Nov 01, 2011
I had a friend in college, my sophomore year. We were best friends- but I regret the whole friendship and our time together. She was wild and I was a follower. My grades suffered and I ended up sitting out of school, I was constantly in trouble with my sorority and ended up quitting it too. I am not blaming her. I out grew our friendship once I realized hanging out with her was a bad idea and what it cost me.
SO we lost touch. This was fine with me. About 8 years later she tracked me down- via my parents and asked me to be in her wedding- I was her maid of honor. It was sad to me she had not made a better friend since our college days. She was living in the small town she grew up in. She was marrying a man whose wife had commited suicide the year before. This was a small town scandal. Honestly, she was telling me about the woman's suicide and it turns out I was sitting in the very car where she had done it. WTH? What really upset me was they had children- so those poor kids were having to ride around in the car where their mother killed herself. It was sickening to me.
SO we lost touch again.

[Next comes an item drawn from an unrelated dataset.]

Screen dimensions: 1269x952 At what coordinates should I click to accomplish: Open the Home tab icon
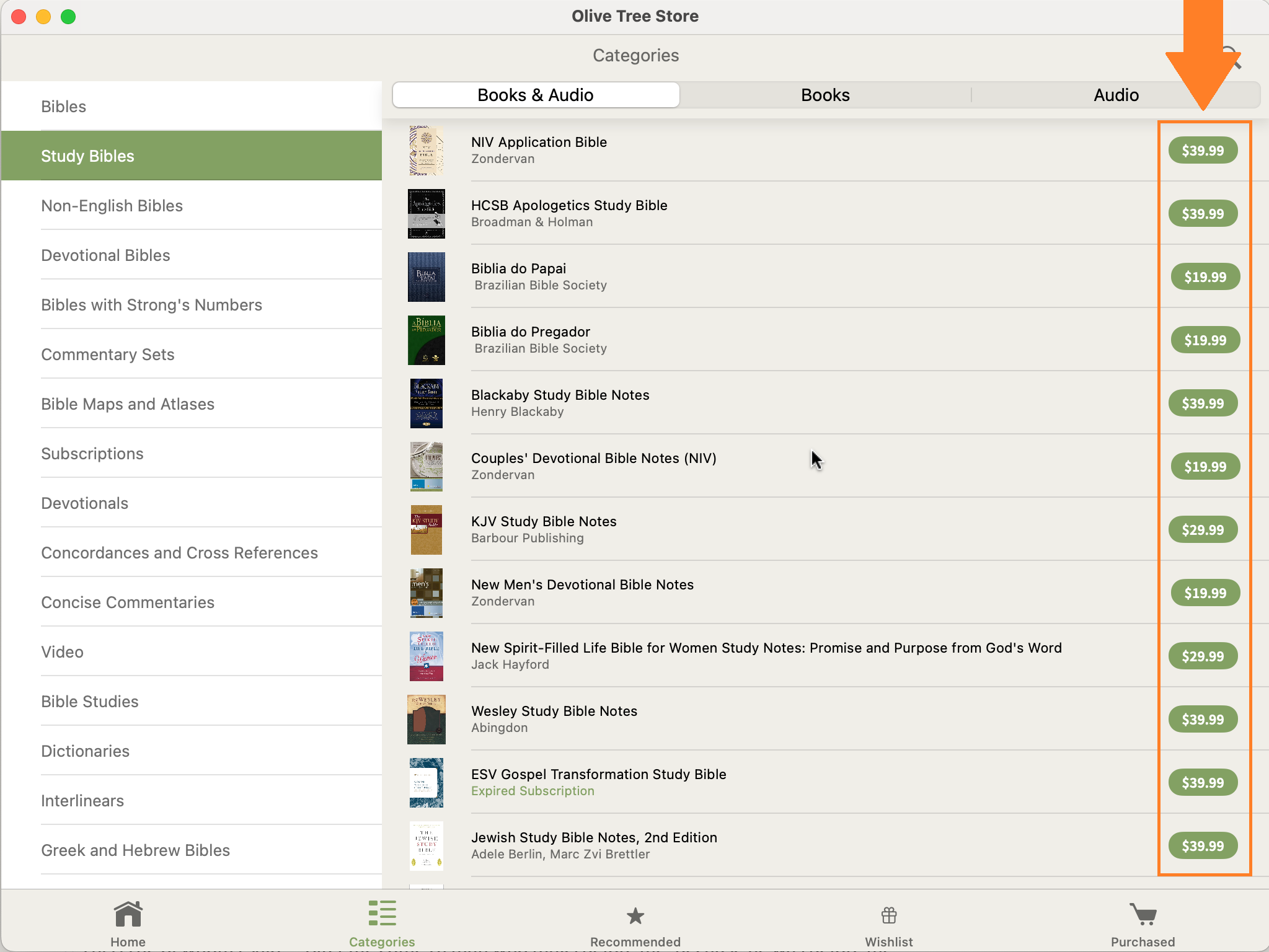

Again she tracks me down through my parents. She is divorcing the guy and they have had a couple of kids. She really needed a friend so I was there for her. We are casually in touch and I go see her on occasion. She seems to be drinking too much and seems to enjoy causing scandal in her little town. I think being in the little town under a microscope is part of her problem. She was working in the closest bigger town and I tried to encourage her to move. Anyway, she ended up in a car accident and the other driver died. She had alcohol in her system- but they did not store the blood correctly so I am not sure by how much. They also found something in the other drivers system. SAD. I was supportive- but I really have wanted to distance myself from her.

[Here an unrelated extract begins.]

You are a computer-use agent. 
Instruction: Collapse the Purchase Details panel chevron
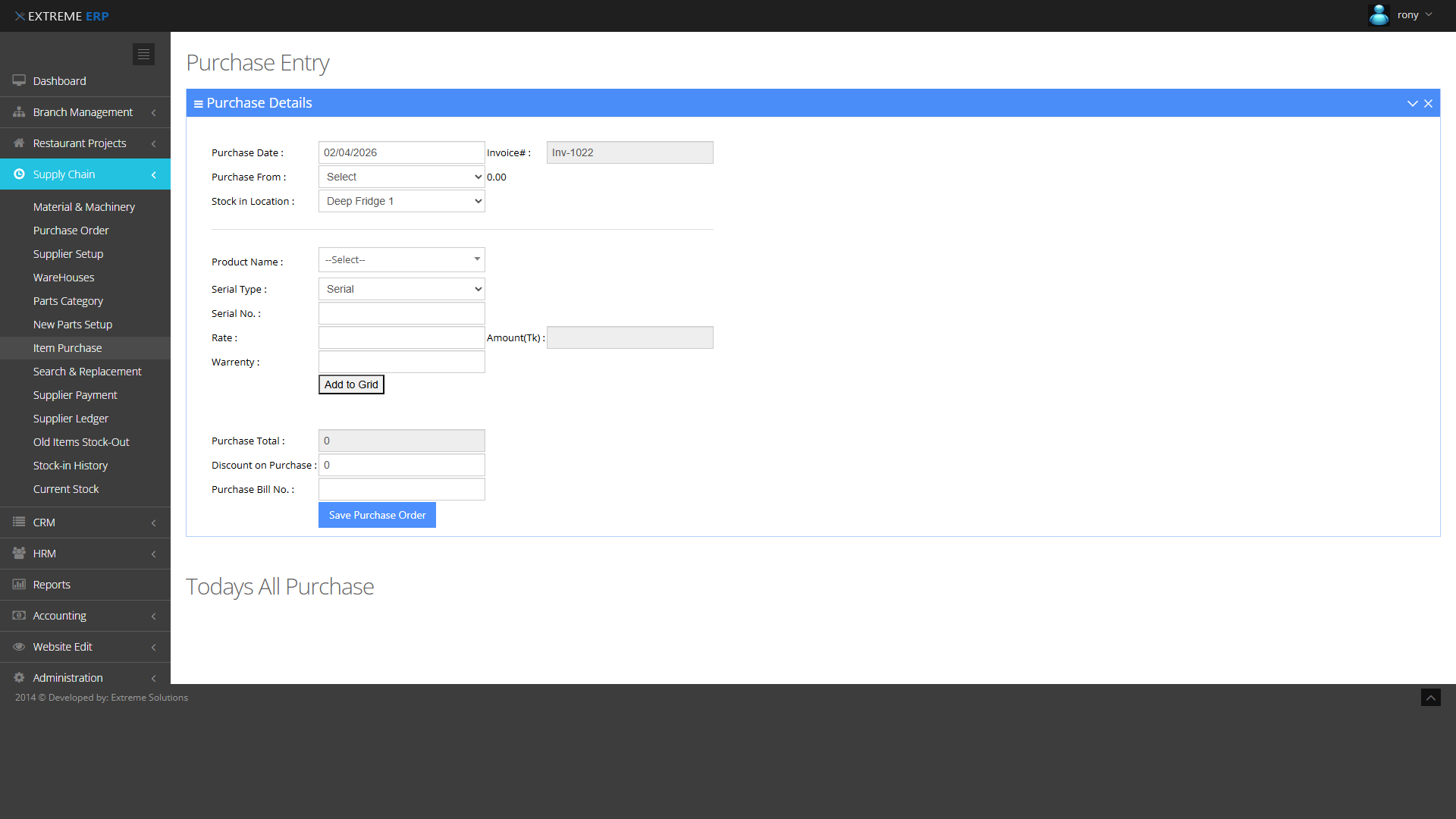[1412, 103]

OH, when ever she gets in touch with me she calls all hours of the night. She has called and texted me She leaves a bunch of messages. She cusses at me. I really am not excited about calling her because I know she is going to b*tch at me for not being in touch. If I do not call her- she will keep bugging my dad- who is a caregiver for my ill mother. I just do not want to talk with her. I just wish she would go away- I do not like the kind of drama she brings. More than anything- I feel sorry for her but that is not a healthy friendship.